[发明专利]改变细胞内基因组序列的方法、基因编辑细胞及应用

说明书

本发明提供了一种改变细胞内基因组序列的方法、基因编辑细胞及应用，将短的DNA片段插入特定DNA区域，改变靶标DNA序列，此方法可以被应用于基因修复和基因治疗。例如，用于造血干细胞HBB基因修复，利用基因编辑技术靶向修复β‑地中海贫血41/42(‑TCTT)型突变，通过设计并合成能识别引导核酸酶至目标基因靶序列的sgRNA，将其与核酸酶混合引入β‑地贫密码子41/42(‑TCTT)造血干细胞中，同时引入缺失的41/42(‑TCTT)双链片段高效修复该突变位点的移码突变，恢复蛋白基因的正常表达。本发明修复效率高，修复后的患者造血干细胞在自体移植后可以重建患者血液系统并治疗地中海贫血疾病。

技术领域

本发明属于基因工程技术领域，具体涉及一种改变细胞内基因组序列的方法、基因编辑细胞及应用。

背景技术

近年细菌和古细菌中一种用来抵御噬菌体和质粒等外源DNA片段入侵的获得性免疫机制得到了阐释。该系统由Clustered regularly interspaced short palindromicrepeats(CRISPR)和CRISPR-associated(CAS)基因组成。CRISPR系统的免疫干扰过程主要包括3个阶段：适应、表达和干扰。适应阶段，CRISPR系统会将来自噬菌体或质粒的DNA短片段整合到前导序列和第一段重复序列之间，每一次整合都伴随着重复序列的复制，进而形成一个新的重复-间隔序列单元。表达阶段，CRISPR基因座会被转录成一段CRISPR RNA(crRNA)前体(pre-crRNA)，该前体在Cas蛋白和反式编码小RNA(trans-encoded smallRNA，tracrRNA)的存在下会在重复序列处被进一步加工成小的crRNA。成熟的crRNA与Cas蛋白形成Cas/crRNA复合体。干扰阶段，crRNA通过其与靶序列互补的区域引导Cas/crRNA复合体寻找靶点，并在靶点位置通过Cas蛋白的核酸酶活性造成靶点位置的双链DNA断裂，从而使靶标DNA失去原有功能。其中与靶点3′端紧邻的3个碱基必须是5′-NGG-3′的形式，从而构成Cas/crRNA复合体识别靶点所需的PAM(protospacer adjacent motif)结构。

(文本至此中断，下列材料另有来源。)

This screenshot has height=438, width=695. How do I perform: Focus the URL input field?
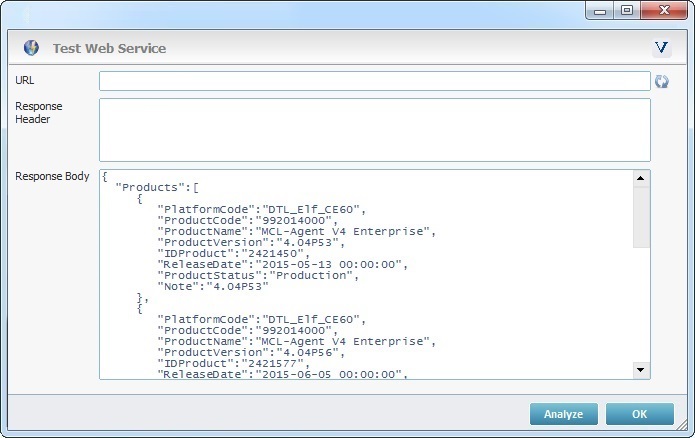[374, 81]
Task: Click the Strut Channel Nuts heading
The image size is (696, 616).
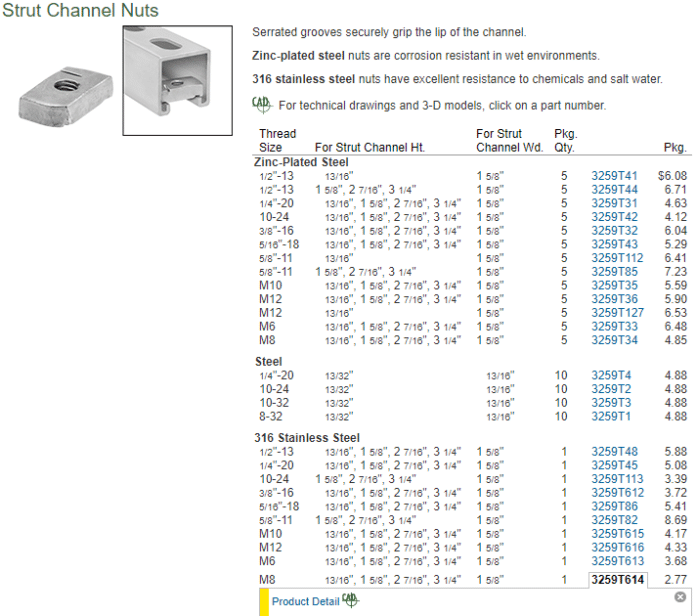Action: click(80, 11)
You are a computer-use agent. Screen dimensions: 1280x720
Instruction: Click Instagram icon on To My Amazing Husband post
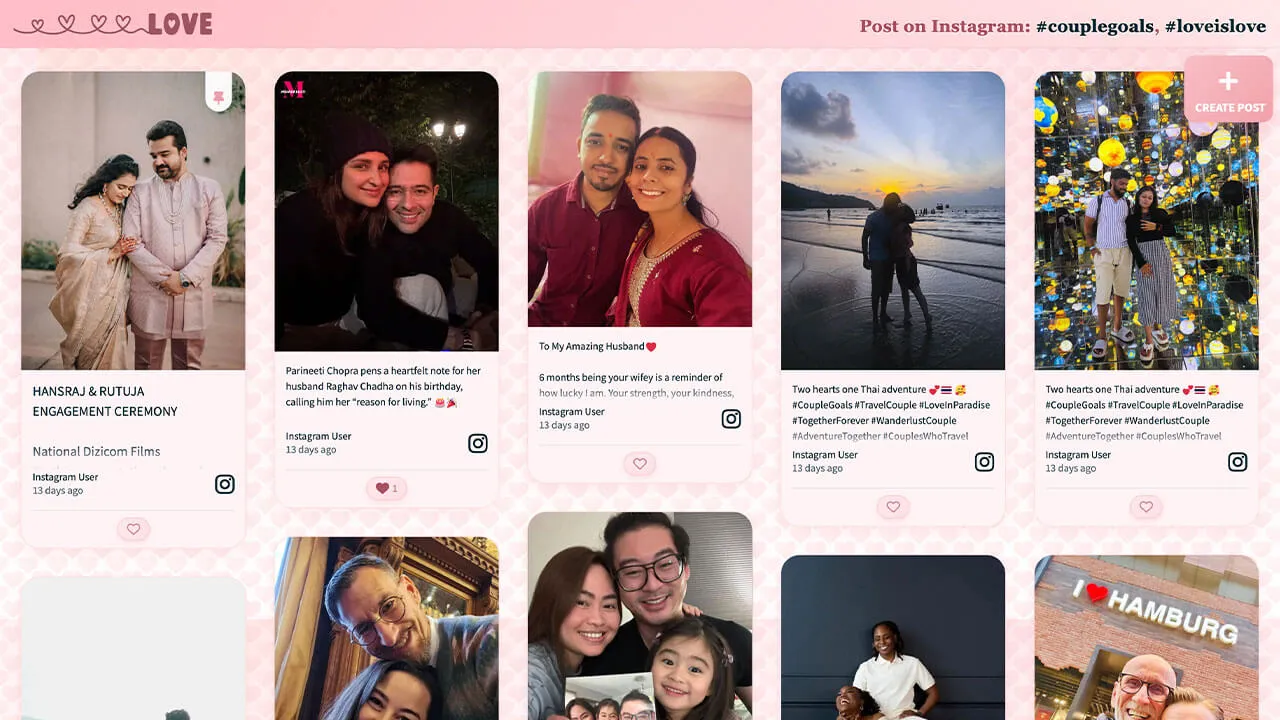pyautogui.click(x=731, y=419)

CRISPR系统分为I，II，III型三个家族，其中II型系统仅需要Cas9蛋白即可在tracrRNA的协助下将pre-crRNA加工成与tracrRNA结合的成熟crRNA。人们发现通过人工构建模拟crRNA：tracrRNA复合体的单链嵌合体引导RNA(guide RNA，又称sgRNA)，即可有效的介导Cas9蛋白对靶点的识别和切割，从而为在目标物种中利用CRISPR系统对目标DNA进行修饰提供了广阔的前景。

β-地中海贫血是一种常见的由于β-珠蛋白基因(HBB基因)缺陷导致成人血红蛋白异常的遗传性疾病，我国“地贫”基因携带者约3000万人，涉及近3000万家庭、1亿人口，重型和中间型“地贫”患者约30万人。其中，密码子(Codon)41/42(-TCTT)基因型是我国“地贫”中最为多见的一种，发病机制为HBB基因密码子41/42(-TCTT)移码突变造成氨基酸编码异常并形成终止密码子导致蛋白翻译的提前终止，使得HBB基因的功能丧失。目前，中间型和重型患者需要长期输血和去铁治疗来维持生命，唯一根治方式为异体造血干胞移细植术，但主要实施障碍是我国血液资源的紧缺、异体造血干细胞配型困难及移植相关并发症等。其中，利用慢病毒载体进行基因治疗，表现出极大的潜力，但是半随机的载体整合方式，具致癌风险。同时慢病毒中的表达元件在造血干细胞长期归巢和自我更新的过程中会逐渐沉默，使得疗效下降，极有可能无法达到终身治愈的目的。另外，临床所需的高浓度、高质量的慢病毒对设备和技术的要求极高，成本很难降低。因此，并行的、更加安全、成本更低的临床方案是非常有必要的。